While the effects of sub-zero temperatures on decomposing human body parts is a topic that has been left largely untouched, forensic researchers at a small Wisconsin technical college seek to change that.
The researchers have taken initiative by creating a body farm aimed specifically at studying the effects of the extreme cold on human cadavers. The bodies come from donations.
In a two-acre outdoor research facility within a larger public safety facility at the Fox Valley Technical College, the body farm will allow a space for forensic scientists and law enforcement specialists to bury human cadavers at varying depths, observing the effects of cold weather and insects on decomposing bodies, Fox Valley Technical College spokesperson Chris Jossart said.
“The forensic training field will be part a forensic science associate degree program,” Jossart said. “It will also be used for forensic scientists to engage in continuing their education in their field of expertise.”
Until recently, little was known about the way that bodies decompose, Joe LeFevre, FVTC forensics science department chair, said. The first body farm was established in Tennessee in the early 1970s, studying the process of human body decomposition. The Fox Valley cold weather body farm will be the seventh in the world and the only one of its kind, LeFevre said.
“All of those climates don’t hit sub-zero temperatures like we do, ” LeFevre said. “When humans are outside decomposing in sub-zero temperatures, we start to see mummification. What we want to look at is the decomposition process including insect and scavenger activity.”
LeFevre said there are many unanswered questions regarding the ways human bodies decompose after death, and the body farm will aid in police investigations.
Body farms often attempt to replicate crime scenes to gain additional information into the circumstances of individuals’ deaths. Research in this field can give investigators better approximations of the time and circumstances of a death, LeFevre said.
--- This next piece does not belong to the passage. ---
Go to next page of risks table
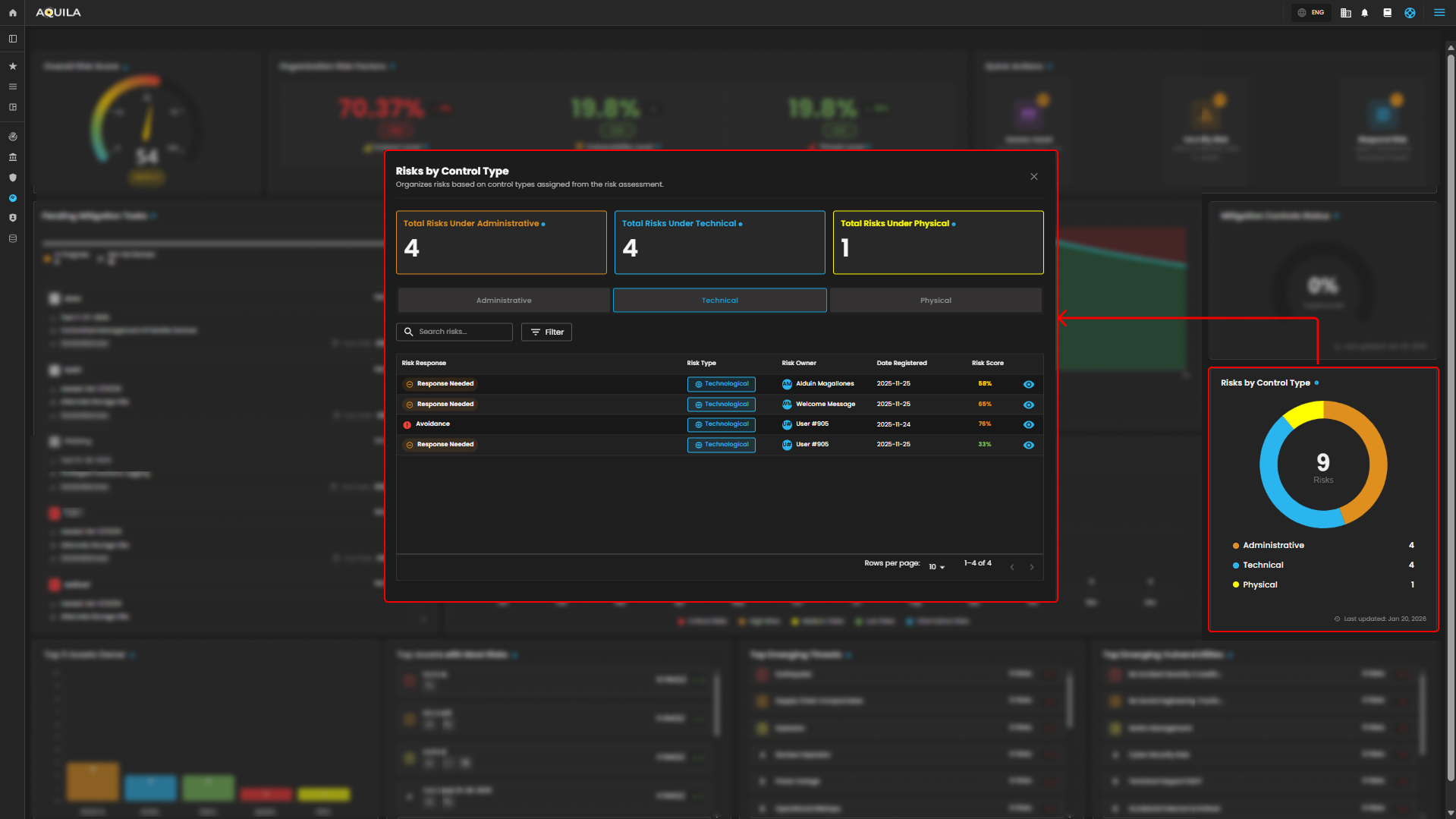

“Oftentimes experimental design is driven by real cases,” he said. “If the investigator had more data, would they have had an easier time answering some questions about their investigation?”
There have even been incidents where officers and investigators have reached out to body farms and ask if they can replicate a crime scene and they realize it is going to be months before they have an answer, but they still want an answer, LeFevre said.
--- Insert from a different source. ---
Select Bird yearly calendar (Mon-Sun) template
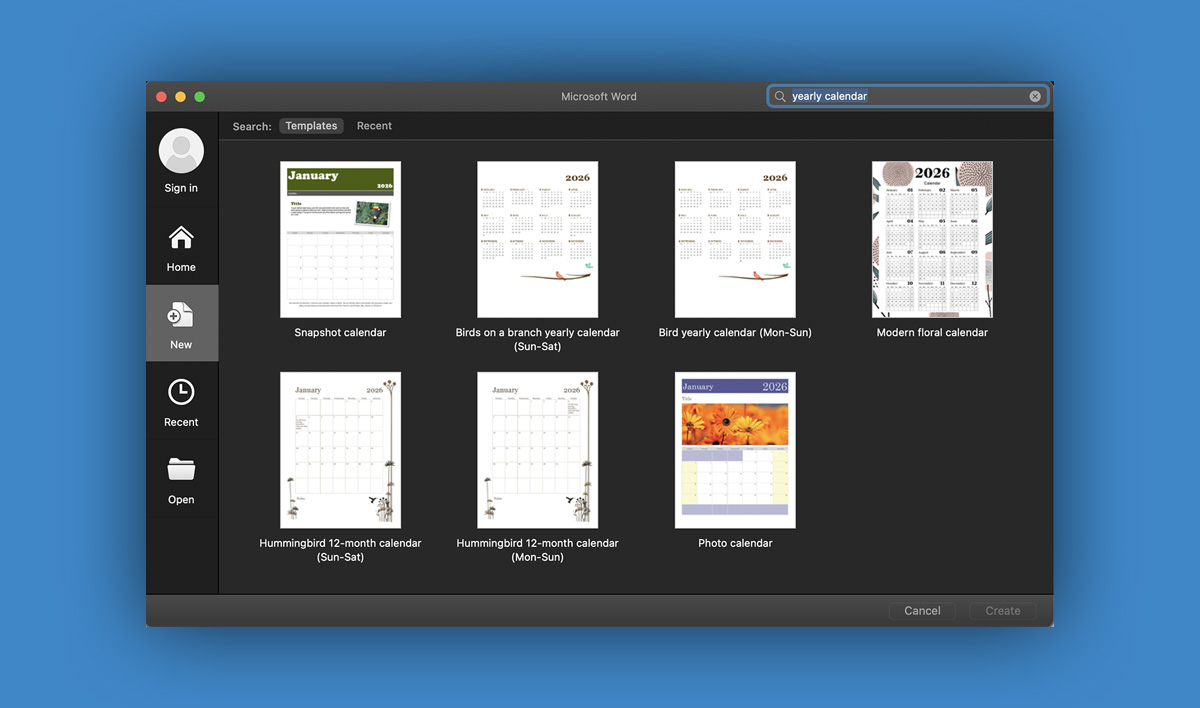1200x708 pixels. (x=735, y=239)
Researchers will also look at more general causes of death that are not connected to crime scenes such as deaths from drowning, hypothermia and other accidental deaths.
To gain more general information, LeFevre said researchers will construct props such as swimming pools or a tent at the facility to see how the bodies decompose in them. Most information would come from human observation and researchers routinely checking on cadavers, he said.
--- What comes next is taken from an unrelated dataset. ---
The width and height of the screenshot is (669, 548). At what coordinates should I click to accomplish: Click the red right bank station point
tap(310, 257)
“It’s mostly good old fashioned human observation, where at regular time points you go in and look at it,” LeFevre said. “But with technology we are aided by having cameras set up too so that if we miss an event we can look back at the footage.”
After the bodies are done being used for research, the facility will cremate them and return them to the family, LeFevre said. They will start experiments on body decomposition with pig carcasses to ensure the reliability and safety of the study before moving on to human cadavers, he said.